For weeks and weeks, I did not have a clue what he was on about, I just did not get the joke that is  until finally I asked one of the other office clerks,
       "Why does Vic keep saying that", this guy at me in disbelief and needless to say, he started  giggling and shaking his head, and giving me one of those 'you're still a kid' looks,
       "well, what does it mean......oh, oh I get it!"
        In the year that I was there, Vic was the best, he would help me when he could and I was amazed to find out that although he could swear for England at work, when we clocked off,  Victor went home and Vic stayed at work, he never swore at home and never in front of his wife!  Many years later I heard that he had died of lung cancer and by all accounts, he was smoking right up until the end, was he an advert for living life to the full, or was he an advert for 'not' smoking, bit of each I suppose, but I am so glad I knew him. 
      During those years I developed a 'phone' voice and even though I say it myself, became very adept at using the phone. However, there were considerable drawbacks, as I soon found out!  Speaking to various customers on the phone was part of my job and you soon built up a rapport with most of them, however, one proved to be a crushing blow to my developing ego!  I used to speak to a lady from one of our customers quite often, Tina, if parcels had gone astray or parcels needed to be collected, I was the one that had to deal with the calls. I knew she was older but when a 'woman' flirts with you at that age, or rather you think she flirts, you certainly feel like you are living the dream, that is until my own fantasy bubble was about to burst! There was an ongoing problem with parcels from this company being continually returned, it appeared to be a labeling error on the part of the company, the company who this 'voice' worked for, so she was to make a visit to the transport company and try to resolve the problem.  Well this to me, at sixteen, was a bit of a dream come true, I was going to be the person who, with her help, was going to try and sort this problem out, I was going to at last be able to put a face to the name!  The day arrived and I was summoned over to the transport office because this lady had arrived!  Jesus-Fucking-H-Christ, I ran over there as fast as my testosterone fueled body would allow, burst into the office only to be met by a woman who was the same age as.... my Grandmother!  It would have been traumatic enough if she was the same age as my Mum, you have to remember, at that age, I still had to master the art of diplomacy and my disappointment must have been so obvious, especially when my colleagues were making rude gestures behind her back and trying not to laugh, talk about feeling deflated! She may have been a lovely person...to her grandchildren, and the lesson I learnt that day was always to think the worst about someone's looks, on the phone that is, because it would be a nice surprise when you meet face to face and that person is drop dead gorgeous! Of course I soon realized how that too was a two way thing, I may have thought I was sex on legs at the time but obviously I must have been  have been quite the opposite viewed through someone else's eyes, probably true really, I don't seem to remember beating the ladies off with a stick, maybe only in my dreams of course. 

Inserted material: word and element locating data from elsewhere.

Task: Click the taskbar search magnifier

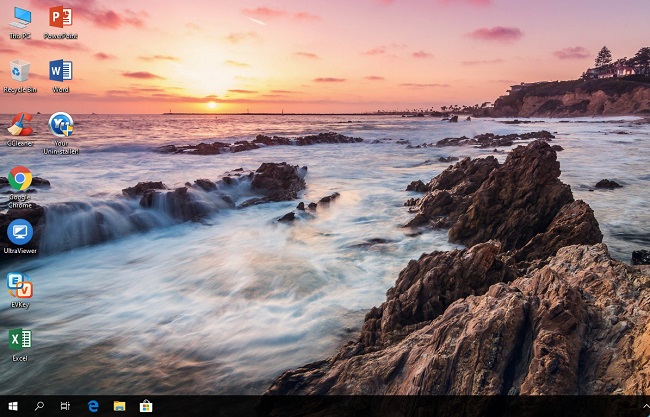Action: click(39, 406)
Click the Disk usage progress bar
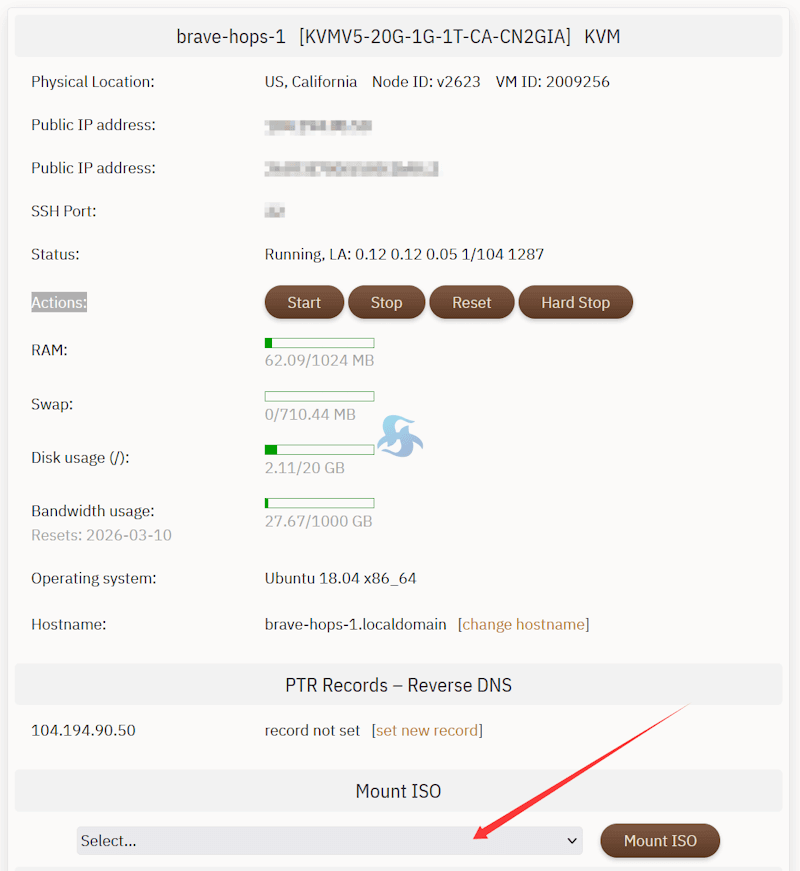The height and width of the screenshot is (871, 800). (319, 449)
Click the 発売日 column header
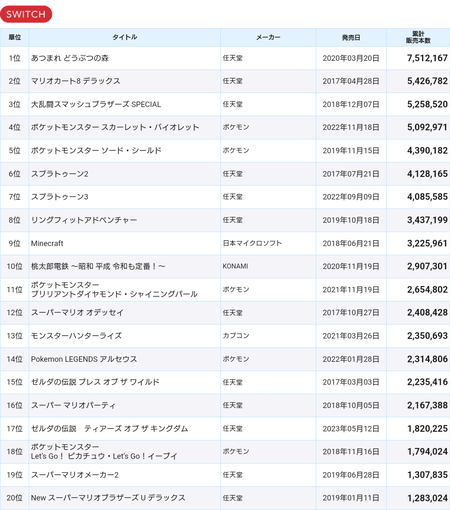 351,37
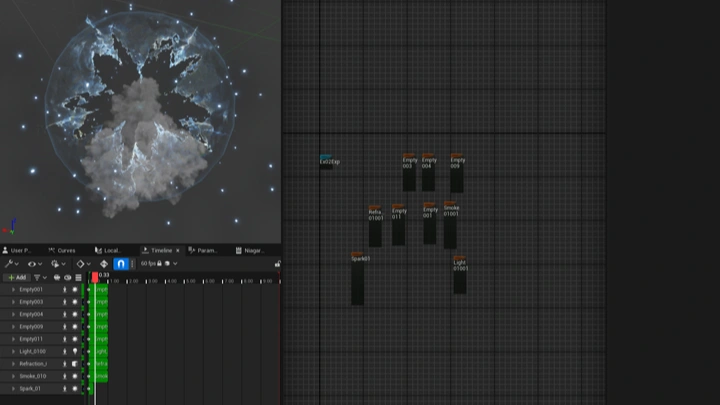Toggle the Empty003 sprite renderer icon
This screenshot has width=720, height=405.
click(x=74, y=302)
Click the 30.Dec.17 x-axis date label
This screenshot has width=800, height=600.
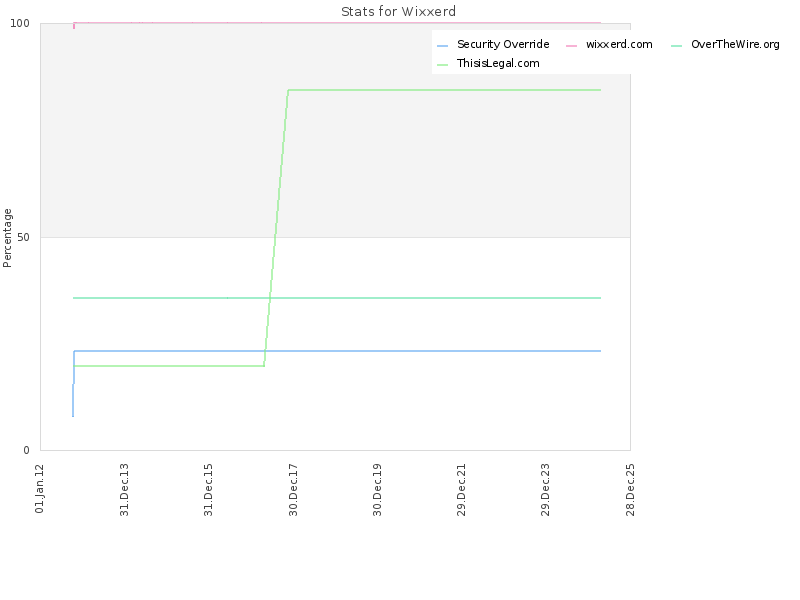[x=293, y=488]
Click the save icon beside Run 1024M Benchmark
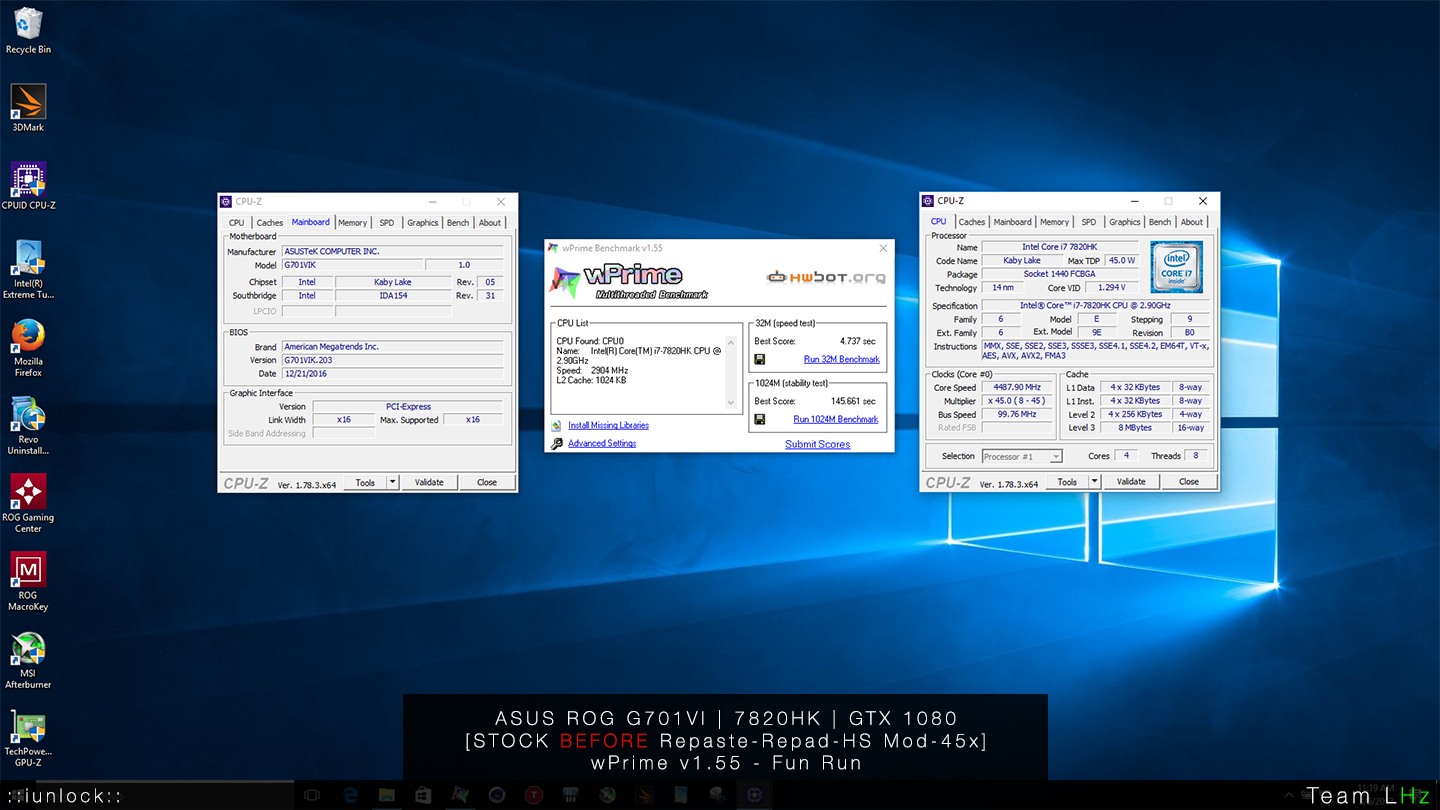This screenshot has width=1440, height=810. [760, 419]
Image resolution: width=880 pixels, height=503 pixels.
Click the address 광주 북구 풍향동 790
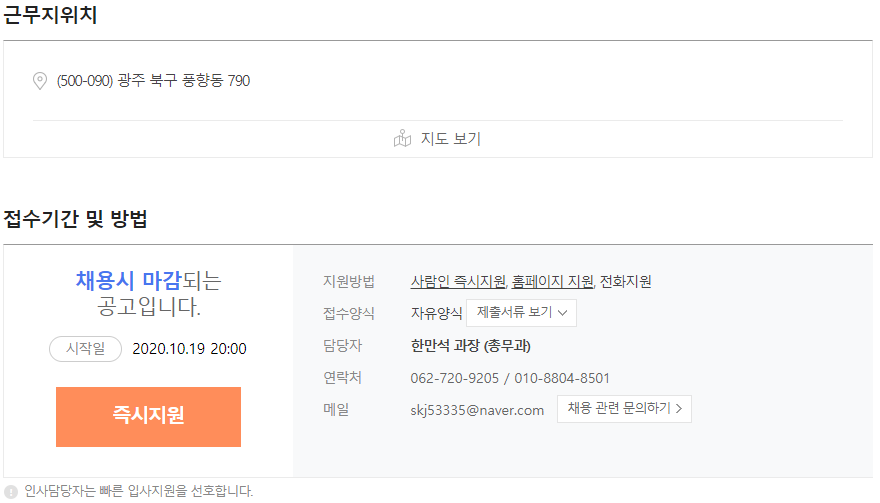pos(184,81)
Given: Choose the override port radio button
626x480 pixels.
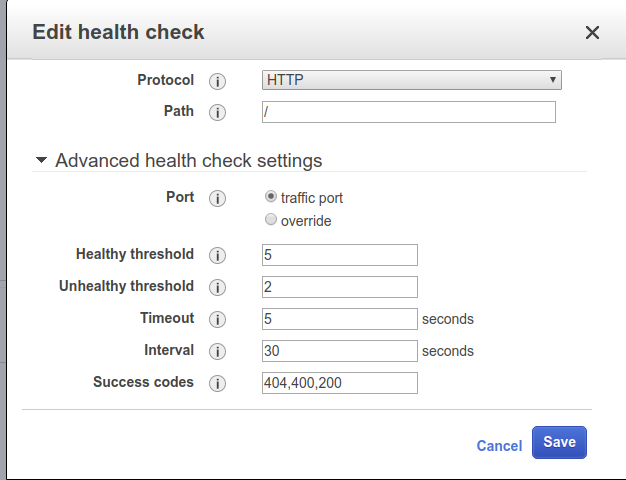Looking at the screenshot, I should [x=271, y=220].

      During that year I became acquainted with yet more firsts in my life, how people, men, could be nasty bastards to each other, something I thought I had left behind when I left school!  When I was at school, to see two boys square up to each other didn't raise so much as a second glance, it's what happened, it's what we did, never a day went by without some altercation.  However, when you see men going at it, that is a different ball game, as I was soon to discover.  Bob, or 'Boggy' as he was known and Pete who was known as 'Moon Man' (for reasons I shall come to later!), they had a massive set-to over hemorrhoids of all things!  What was meant as a 'playful' kick up the arse from Boggy for Moon Man to hurry up out of his way so he could clock out at the end of one particular shift, had Moon Man screaming in agony!  Like a lot of truck drivers, a lot suffer with piles and Moon Man was no exception, he went berserk and a chase ensued and he finally caught up with Boggy and head butted him leaving him with a bloody nose! When you are witness to men as old as your dad knocking seven bells out of each other, as a sixteen year old, it's sort of exciting in a primeval way, it's also a bit scary!  Needless to say they had to be separated and sadly, never spoke to each other again. That in itself was something that was strange, that grown men would revert back to something akin to being in the playground, you were used to that at school all of the time but when grown men do it and mean it, that is a bit hard to understand!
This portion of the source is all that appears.